Data Warehouse with Oracle Data Integrator (ODI)





Building a Data Warehouse: typical steps and milestones

  • Research and specify business needs (Key Indicators)
  • Identify data sources relevant to generate key indicators
  • Define business rules to transform source information into key indicators
  • Model the data structure of the target warehouse to store the key indicators
  • Populate the indicators by implementing business rules
  • Measure the overall accuracy of the data by setting up data quality rules
  • Develop reports on key indicators
  • Make key indicators and metadata available to business users through ad-hoc query tools or predefined reports
  • Measure business users’ satisfaction and add/modify key indicators


Using Oracle Data Integrator (ODI) in a Data Warehouse project: actors involved and some assigned tasks



Business User
  • Access the final calculated key indicators
  • Use reports and ad-hoc queries
  • May need to understand the definition of an indicator
  • May need to be aware of data quality issues
    • when was the last time the table was updated?
    • How many records were added, update, removed in the table?
    • What are the rules that calculate a particular indicator?
    • Where does the data come from, and how is it transformed?

Business Analyst
  • Define the key indicators
  • Identify the source applications
    • How many different source applications need to be considered?
    • Is the data needed for key indicators available in the selected pool of source applications?
    • What data quality issues are present in the source systems?
  • Specify business rules to transform source data into meaningful target indicators
    • Projects can use the ODI Designer to directly specify the business rules
    • For each target table, specify also:
      • Target datastore - name the target datastore
      • Description of transformation - describe its purpose
      • Integration strategy - How data should be written to target (replace table, append, update, etc). Each strategy specified will correspond to an ODI Integration Knowledge Module.
      • Refresh frequency
      • Dependencies - what datastores need to be loaded or jobs executed prior to this one
      • Source datastores - source databases, applications, etc used
      • Source ODI Model -
      • Datastore name, Fiel Mappings and transformations, Links or Join criteria, Filters, Data Quality requirements, constraint names and expressions, etc
  • Maintain translation data from operational semantics to the Data Warehouse semantic

Developer
  • Implement the business rules as specified by business analysts
  • Provide executable scenarios to the production team
  • Must understand infrastructure details and have business knowledge of source applications

Metadata Administrator
  • Reverse engineer source and target applications
    • Understand content and structure of source applications
    • Connect to source applications and capture their metadata
    • Define data quality business rules (specified by Business Analyst) in ODI repository
      • What level of Data Quality is required?
      • who are the business owners of source data?
      • What should be done with rejected records?
      • There should be an error recycling strategy?
      • How would business users modify erroneous source data?
      • Should a GUI be provided for source data correction?
  • Guarantee the overall consistency of Metadata in the various environments (dev, test, prod: repository)
  • Participate in the data modeling of key indicators
  • Add comments, descriptions and integrity rules (PK, FK, Check, etc)in the metadata
  • Provide version management

Database Administrator
  • Define technical database structure supporting the various layers in the data warehouse project (and ODI structure)

★ ★ ★ ★

## WRITTEN REQUEST 1
List each line of the records that contains the string "Visibility", treating uppercase and lowercase letters as distinct.
The data warehouse text and the records come from separate, unrelated sources.

[Records]
★ ★ ★ ★

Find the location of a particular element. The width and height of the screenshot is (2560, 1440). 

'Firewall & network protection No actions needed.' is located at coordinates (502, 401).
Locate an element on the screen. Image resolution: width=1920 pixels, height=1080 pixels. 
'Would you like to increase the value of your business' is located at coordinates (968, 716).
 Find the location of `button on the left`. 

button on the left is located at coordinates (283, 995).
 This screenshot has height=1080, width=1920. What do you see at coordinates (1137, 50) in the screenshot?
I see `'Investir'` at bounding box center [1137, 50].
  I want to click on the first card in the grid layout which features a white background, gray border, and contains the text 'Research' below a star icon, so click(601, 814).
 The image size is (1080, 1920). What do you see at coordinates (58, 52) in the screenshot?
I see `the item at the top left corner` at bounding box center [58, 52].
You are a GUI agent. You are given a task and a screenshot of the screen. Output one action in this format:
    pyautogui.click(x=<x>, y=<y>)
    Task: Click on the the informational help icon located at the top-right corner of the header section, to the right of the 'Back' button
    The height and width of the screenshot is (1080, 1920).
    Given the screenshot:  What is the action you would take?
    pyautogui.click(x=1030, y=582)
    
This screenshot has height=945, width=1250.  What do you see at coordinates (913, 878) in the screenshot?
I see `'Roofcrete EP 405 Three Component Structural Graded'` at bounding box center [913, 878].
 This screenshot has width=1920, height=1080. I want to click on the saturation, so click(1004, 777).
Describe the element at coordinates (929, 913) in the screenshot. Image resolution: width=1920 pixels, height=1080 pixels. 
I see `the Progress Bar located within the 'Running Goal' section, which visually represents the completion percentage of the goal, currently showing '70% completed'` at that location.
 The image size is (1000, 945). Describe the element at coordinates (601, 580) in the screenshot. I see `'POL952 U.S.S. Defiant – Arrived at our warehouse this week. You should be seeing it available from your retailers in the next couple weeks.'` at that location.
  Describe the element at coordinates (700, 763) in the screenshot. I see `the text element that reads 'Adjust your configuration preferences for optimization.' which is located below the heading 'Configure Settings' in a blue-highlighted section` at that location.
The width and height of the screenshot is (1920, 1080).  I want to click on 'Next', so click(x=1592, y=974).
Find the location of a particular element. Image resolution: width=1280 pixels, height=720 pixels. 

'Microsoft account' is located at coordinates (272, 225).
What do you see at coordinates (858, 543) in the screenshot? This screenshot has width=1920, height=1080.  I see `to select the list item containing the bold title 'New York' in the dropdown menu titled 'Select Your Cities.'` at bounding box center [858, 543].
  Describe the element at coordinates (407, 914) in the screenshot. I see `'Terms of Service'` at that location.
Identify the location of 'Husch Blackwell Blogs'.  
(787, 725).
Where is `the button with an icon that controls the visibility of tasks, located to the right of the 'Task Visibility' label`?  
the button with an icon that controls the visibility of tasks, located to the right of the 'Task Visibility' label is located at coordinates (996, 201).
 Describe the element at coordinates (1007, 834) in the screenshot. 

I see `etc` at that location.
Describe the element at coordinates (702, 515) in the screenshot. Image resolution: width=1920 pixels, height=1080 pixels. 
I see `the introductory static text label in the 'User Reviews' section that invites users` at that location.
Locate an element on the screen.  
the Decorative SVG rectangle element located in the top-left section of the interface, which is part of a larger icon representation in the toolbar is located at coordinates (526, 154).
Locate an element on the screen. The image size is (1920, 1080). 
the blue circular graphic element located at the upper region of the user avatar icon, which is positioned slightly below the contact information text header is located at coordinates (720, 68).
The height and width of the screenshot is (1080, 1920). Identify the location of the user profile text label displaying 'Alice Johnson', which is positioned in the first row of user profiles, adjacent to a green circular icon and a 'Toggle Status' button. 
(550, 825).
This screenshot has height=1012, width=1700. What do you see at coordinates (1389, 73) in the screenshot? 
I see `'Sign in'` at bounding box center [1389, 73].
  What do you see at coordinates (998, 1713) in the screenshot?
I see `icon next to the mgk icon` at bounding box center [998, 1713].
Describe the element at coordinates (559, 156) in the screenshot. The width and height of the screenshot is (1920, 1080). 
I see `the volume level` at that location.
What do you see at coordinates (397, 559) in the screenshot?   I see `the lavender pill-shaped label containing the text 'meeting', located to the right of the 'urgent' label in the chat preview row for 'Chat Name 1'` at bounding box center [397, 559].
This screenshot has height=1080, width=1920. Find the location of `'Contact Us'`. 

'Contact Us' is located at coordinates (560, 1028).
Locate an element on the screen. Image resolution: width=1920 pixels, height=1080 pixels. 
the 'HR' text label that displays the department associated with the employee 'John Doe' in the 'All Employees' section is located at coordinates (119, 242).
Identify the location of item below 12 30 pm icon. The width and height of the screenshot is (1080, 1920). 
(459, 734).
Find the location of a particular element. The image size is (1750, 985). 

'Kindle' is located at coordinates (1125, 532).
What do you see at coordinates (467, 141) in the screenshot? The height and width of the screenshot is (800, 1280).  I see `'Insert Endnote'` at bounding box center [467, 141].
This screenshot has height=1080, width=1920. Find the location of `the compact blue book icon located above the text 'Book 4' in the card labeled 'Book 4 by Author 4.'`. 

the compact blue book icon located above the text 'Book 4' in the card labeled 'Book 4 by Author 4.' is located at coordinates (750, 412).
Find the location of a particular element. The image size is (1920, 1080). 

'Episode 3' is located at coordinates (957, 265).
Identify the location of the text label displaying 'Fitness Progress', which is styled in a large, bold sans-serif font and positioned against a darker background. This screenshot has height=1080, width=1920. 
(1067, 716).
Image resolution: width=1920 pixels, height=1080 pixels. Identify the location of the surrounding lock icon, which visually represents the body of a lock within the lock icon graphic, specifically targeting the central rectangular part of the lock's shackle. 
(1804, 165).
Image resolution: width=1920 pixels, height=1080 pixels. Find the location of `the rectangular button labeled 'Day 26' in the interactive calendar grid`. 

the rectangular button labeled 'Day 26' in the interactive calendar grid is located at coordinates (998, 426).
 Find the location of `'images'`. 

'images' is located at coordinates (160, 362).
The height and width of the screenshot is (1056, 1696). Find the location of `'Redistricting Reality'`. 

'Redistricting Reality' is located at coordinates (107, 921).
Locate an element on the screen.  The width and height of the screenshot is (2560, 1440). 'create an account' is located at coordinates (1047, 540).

★ ★ ★ ★

## WRITTEN REQUEST 2
Copy the passage of the data warehouse text from "Metadata Administrator" up to and including "error recycling strategy?".

## SOLUTION 1
Where is `the button with an icon that controls the visibility of tasks, located to the right of the 'Task Visibility' label`?  
the button with an icon that controls the visibility of tasks, located to the right of the 'Task Visibility' label is located at coordinates (996, 201).

## SOLUTION 2
Metadata Administrator
  • Reverse engineer source and target applications
    • Understand content and structure of source applications
    • Connect to source applications and capture their metadata
    • Define data quality business rules (specified by Business Analyst) in ODI repository
      • What level of Data Quality is required?
      • who are the business owners of source data?
      • What should be done with rejected records?
      • There should be an error recycling strategy?